Hi all, couple thoughts on this.
First of all, we very much realize that Bubble is a mission-critical piece of infrastructure for a lot of our users, and that when we ship buggy code, it can be anywhere from a major inconvenience to a disaster for our customer. We feel really bad when this happens, and generally scramble to get a fix out. This last couple weeks we’ve seen a couple of mistakes on our end – we’re very sorry about that.
The primary defense mechanism against this kind of issue is our QA and automated tests. All new features are tested by hand, and we run all new code through a suite of automated tests that try as many common scenarios we can think of, including scenarios we generated as a result of past bugs that have slipped to production. That said, our test coverage isn’t as good as we’d like it to be; we have a lot of corner-case feature interactions where one Bubble feature can cause bugs interacting with another Bubble feature, and we don’t have coverage for all of them. We just engaged a QA contracting firm to help expand our test coverage. We’re paying for the equivalent of a team of five full-time testers, which might expand if the initial trial goes well, and they’re currently getting up to speed on our product and starting building tests. QA is one of the areas we think we can throw money at to get improvements after our recent fundraising round, so we’re crossing our fingers this test effort goes well.
In terms of release schedules, to clarify how this works:
- For customers on free or shared hosting plans (ie, not dedicated), we have two clusters of servers; the main cluster, and the scheduled release cluster. On those clusters, we can’t deploy code to apps individually; deploying code to one of the clusters updates every app hosted on that cluster.
- For the main cluster, we release code as soon we’re done testing it. You can see a log of those releases on the “Releases” tab of this page: Releases | Bubble
- Once code has been on the main cluster for 12 hours without us doing another release or seeing evidence of new bugs (generally overnight), we mark that code as “stable”. We do sometimes see bugs in stable code, but they tend to be fairly subtle and / or impact only a tiny fraction of apps; more visible bugs generally get noticed by the team.
- The scheduled cluster contains apps where users have selected to be on the “Scheduled releases” tier, which is an option for apps on our Professional plans and above.
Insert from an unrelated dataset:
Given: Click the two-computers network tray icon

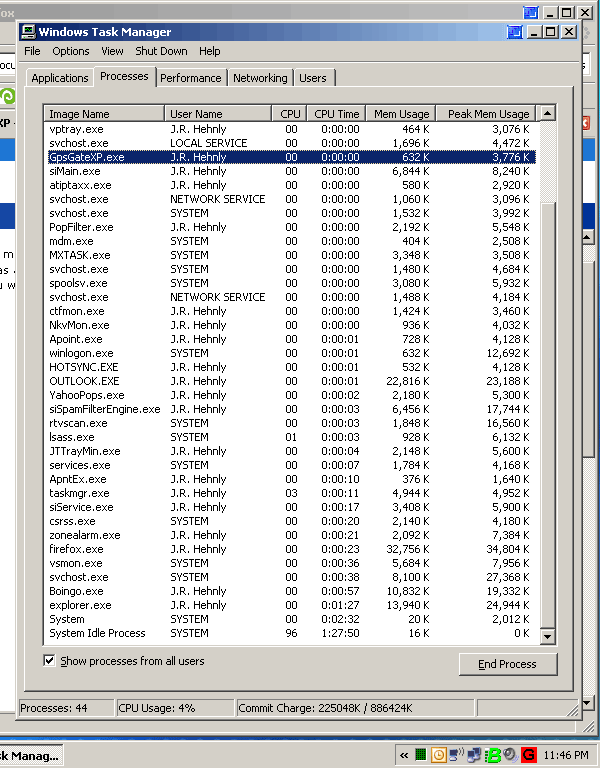Looking at the screenshot, I should tap(474, 755).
The scheduled release tier gets updated 9am ET every day that there is new stable code. So if we don’t mark our code as stable for a few days, there may be a few days in between releases, or if deploying is going smoothly and there aren’t any bugs, we might release code every day.
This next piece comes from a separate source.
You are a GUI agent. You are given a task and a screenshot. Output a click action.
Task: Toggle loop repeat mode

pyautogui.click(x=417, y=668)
- Apps on dedicated plans have the option to upgrade their cluster to the latest stable code once it becomes available. Currently, dedicated apps can choose not to upgrade for extended periods of time, although in the future we may put a limit on how out of date a dedicated cluster can get because we’ve seen a number of issues caused by apps being on very old versions of code.
So to summarize:
- Our primary mechanism to keep the platform stable is testing. Our testing isn’t as thorough as we would like it to be, and we’re currently investing more money in fixing that
- As an additional layer of protection, which we hope becomes unnecessary over time, apps can pay to be on the scheduled or dedicated tiers, which only get code that has been in production without us noticing issues with it for a period of time.
We may tweak these release schedules in the future, but we’re more excited about improving this by hiring testers, because eventually, if we don’t find bugs in our human or automated testing, they’ll make it to end users no matter how we structure our releases. Either we find them, or you find them – there’s not really another option.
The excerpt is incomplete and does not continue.